Does anyone know what might be causing this error –– or, I suppose the larger question, how I might be able to merge my information with this mechanize method?

Thanks!

You should be able to handle this with Mechanize.

Once you've split up the author data the way you want it, you can simulate clicking "Add Input" on the field.

If you look at this screenshot, I've clicked on "Add Input" for the "Creator" field several times. I've circled the names of the input elements for each one. You can see that the second number in square brackets is incremented for each input.

Basically, all you need to do is add names like that for each author's name that you want to add to the field. That should let you import the whole thing using mechanize.

Hope this helps,
Eric

Eric, this works perfectly! Thank you so much for your help –– I appreciate it immensely.

-stephen

Hi,

Which issue do you have with CsvImport? It looks like a rights issue. The import process is the same than the official plugin. Is it working? Did you try the samples? Can you give me the headers of your csv file and one row?

Sincerely,

Daniel Berthereau
Infodoc & Knowledge management

stephen,

Great! I'm glad to hear it.

Eric

Hi Daniel,

Thanks for your attention! I did try your fork with both one of my CSV files (which would import properly with the official plugin), and a couple of the test CSV files that you provide. After the "map columns" page, when I actually hit submit it takes me to a blank screen and does not perform the import. Actually, the blank screen occurs whenever I try to just click the "status" page in the plugin, regardless of whether or not I've initiated an import.

I suspect this might actually have to do with how my web server is handling php errors... I say that because I've been working on a simple plugin to generate Chicago-style citations, and whenever I test some code with a syntax error I'll see (instead of a messed up citation, or an error report in the position of the citation) a completely blank item page. And this is dissimilar to how a LAMP server I was running myself would handle the same error in Omeka (on that server, I'd see an error).

I do have error reporting enabled in Omeka, but nothing displays when I have a problem –– either with your CSVimport or with my citation plugin.

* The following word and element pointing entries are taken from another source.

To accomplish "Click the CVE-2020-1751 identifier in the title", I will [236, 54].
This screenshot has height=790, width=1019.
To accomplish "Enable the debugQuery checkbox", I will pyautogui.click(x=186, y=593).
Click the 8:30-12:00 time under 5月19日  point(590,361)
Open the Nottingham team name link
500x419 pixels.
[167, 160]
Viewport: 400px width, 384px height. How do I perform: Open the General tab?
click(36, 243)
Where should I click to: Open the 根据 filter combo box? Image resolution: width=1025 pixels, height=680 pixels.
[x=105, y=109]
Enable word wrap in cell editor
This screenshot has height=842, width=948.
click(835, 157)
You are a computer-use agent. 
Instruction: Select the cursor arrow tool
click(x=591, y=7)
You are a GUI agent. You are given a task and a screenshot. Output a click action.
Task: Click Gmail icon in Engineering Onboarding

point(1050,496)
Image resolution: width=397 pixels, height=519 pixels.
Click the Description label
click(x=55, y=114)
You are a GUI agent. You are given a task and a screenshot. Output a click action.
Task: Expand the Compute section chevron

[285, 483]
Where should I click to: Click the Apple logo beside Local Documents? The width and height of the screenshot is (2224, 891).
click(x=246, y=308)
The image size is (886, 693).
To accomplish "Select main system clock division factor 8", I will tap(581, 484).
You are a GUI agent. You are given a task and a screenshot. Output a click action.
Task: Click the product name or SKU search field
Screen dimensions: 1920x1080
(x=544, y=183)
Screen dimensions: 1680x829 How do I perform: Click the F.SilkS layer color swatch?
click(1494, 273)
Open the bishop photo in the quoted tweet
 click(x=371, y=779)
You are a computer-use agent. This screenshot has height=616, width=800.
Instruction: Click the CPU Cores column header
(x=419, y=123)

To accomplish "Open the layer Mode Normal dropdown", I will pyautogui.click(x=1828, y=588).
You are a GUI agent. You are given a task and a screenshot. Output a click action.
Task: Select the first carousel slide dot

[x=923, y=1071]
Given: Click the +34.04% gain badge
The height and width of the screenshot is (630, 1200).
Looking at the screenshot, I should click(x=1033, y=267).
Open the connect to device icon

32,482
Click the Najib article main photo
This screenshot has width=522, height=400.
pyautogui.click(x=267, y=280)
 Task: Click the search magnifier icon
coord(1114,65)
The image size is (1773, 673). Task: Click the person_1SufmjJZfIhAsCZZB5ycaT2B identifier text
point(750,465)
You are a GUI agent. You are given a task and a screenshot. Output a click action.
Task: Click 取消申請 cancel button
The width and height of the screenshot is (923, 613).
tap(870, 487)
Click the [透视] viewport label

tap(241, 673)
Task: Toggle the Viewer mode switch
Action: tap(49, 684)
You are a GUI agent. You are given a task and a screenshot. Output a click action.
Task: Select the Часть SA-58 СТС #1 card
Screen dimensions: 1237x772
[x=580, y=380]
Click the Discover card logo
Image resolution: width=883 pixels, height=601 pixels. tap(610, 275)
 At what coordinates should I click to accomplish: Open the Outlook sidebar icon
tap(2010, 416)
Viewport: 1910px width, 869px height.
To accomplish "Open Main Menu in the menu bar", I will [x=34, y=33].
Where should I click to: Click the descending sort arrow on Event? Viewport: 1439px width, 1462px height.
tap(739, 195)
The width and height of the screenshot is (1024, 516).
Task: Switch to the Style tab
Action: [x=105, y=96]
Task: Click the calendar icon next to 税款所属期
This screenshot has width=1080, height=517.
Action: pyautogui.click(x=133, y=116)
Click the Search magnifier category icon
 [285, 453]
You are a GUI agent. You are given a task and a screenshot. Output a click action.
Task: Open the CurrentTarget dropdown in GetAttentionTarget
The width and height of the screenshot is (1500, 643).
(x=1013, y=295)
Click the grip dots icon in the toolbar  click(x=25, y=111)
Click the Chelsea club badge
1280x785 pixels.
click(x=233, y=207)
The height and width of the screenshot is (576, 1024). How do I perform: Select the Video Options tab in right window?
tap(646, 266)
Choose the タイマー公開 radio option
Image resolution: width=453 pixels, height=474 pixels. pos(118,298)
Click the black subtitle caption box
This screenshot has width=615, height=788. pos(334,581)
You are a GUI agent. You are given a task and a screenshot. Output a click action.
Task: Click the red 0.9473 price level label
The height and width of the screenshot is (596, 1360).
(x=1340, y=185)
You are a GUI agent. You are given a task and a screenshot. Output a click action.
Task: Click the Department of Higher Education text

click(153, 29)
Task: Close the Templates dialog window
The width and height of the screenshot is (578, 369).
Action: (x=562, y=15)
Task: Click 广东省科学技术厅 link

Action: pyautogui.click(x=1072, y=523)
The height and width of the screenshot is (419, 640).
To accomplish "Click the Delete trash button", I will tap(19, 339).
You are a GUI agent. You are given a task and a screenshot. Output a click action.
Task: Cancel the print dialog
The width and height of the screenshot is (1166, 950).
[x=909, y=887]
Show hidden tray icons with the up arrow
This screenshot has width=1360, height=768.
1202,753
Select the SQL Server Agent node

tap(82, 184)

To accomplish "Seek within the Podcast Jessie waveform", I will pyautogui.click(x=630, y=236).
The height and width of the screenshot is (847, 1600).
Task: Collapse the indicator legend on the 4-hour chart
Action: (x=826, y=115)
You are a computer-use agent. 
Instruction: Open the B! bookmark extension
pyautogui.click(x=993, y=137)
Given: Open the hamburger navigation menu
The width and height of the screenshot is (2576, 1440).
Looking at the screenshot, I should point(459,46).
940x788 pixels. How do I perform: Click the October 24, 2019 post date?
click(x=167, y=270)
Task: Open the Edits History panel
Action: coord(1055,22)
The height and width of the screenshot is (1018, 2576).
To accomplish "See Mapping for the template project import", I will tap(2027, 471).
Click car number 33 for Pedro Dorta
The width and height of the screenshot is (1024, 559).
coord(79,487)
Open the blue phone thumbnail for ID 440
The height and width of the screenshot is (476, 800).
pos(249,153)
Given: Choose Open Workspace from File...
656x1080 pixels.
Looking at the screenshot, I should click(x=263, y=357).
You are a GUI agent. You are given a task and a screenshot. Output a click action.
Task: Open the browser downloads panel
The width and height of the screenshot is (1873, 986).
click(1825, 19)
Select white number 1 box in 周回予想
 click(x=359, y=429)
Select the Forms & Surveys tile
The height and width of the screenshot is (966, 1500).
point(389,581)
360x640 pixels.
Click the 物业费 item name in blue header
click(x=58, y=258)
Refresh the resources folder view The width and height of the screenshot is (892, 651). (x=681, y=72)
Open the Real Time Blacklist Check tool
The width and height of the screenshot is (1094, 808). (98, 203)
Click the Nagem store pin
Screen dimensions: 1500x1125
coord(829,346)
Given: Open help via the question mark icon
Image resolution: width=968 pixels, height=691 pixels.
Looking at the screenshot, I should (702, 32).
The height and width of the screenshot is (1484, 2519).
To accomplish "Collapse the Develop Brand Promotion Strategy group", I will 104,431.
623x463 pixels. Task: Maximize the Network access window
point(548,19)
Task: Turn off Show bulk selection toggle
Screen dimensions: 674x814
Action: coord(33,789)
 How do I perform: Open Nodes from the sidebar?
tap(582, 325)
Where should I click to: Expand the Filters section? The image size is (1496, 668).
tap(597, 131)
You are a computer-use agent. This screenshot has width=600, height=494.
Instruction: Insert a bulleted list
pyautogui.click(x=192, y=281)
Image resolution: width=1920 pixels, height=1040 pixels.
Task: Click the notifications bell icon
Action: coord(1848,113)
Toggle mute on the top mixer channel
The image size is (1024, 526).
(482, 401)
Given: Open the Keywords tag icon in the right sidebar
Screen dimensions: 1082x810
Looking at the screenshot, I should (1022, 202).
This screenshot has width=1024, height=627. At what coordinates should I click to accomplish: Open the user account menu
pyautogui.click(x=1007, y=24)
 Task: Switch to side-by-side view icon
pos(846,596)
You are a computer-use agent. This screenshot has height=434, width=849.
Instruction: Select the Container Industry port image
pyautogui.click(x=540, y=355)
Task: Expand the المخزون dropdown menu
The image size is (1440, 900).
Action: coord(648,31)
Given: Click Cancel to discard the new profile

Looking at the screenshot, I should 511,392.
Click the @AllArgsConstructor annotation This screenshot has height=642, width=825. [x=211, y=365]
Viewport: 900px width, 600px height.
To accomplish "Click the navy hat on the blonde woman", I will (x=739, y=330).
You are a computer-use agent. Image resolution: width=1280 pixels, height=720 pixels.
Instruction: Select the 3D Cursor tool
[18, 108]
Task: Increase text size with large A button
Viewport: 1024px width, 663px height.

By rights issue, do you mean a problem with file permissions on the server?

best,
-stephen

Hi,

As like yours, my plugin works on my production installations and on a base installation of Omeka 2.2.2, so this type of issue is always related to config. When I have such a problem on a shared host or on my installation, I find always the issue in these points to check: Omeka config.ini, server config and logs, php.ini, htaccess, files rights, Omeka errors.log rights, php cli rights (used for long background jobs).

Sincerely,

Daniel Berthereau
Infodoc & Knowledge management

Daniel,

Thank you for the suggestions, I'll try to dig deeper into the setup issues specific to my server and see if I can't get it to work.